— Source data —
——

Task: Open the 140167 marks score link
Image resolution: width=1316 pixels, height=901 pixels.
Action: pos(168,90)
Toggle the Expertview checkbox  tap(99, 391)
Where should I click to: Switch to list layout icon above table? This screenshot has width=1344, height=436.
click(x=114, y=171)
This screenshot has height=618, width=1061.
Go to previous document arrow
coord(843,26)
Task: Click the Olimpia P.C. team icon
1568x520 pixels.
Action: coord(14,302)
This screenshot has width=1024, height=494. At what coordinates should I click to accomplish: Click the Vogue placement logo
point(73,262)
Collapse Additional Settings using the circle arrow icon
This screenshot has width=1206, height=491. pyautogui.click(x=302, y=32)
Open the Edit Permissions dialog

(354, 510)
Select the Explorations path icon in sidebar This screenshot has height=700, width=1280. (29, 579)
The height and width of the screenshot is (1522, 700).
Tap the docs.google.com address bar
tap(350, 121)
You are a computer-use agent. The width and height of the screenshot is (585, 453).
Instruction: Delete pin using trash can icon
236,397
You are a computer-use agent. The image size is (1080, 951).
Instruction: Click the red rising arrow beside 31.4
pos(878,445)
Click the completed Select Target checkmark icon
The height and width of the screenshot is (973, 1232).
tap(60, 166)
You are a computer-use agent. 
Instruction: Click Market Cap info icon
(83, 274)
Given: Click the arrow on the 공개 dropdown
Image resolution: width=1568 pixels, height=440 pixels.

——

— Your instructions —
Read through the entries and copy every line that includes "computer".

— Completed task —
You are a computer-use agent. The width and height of the screenshot is (585, 453).
You are a computer-use agent. The image size is (1080, 951).
You are a computer-use agent. 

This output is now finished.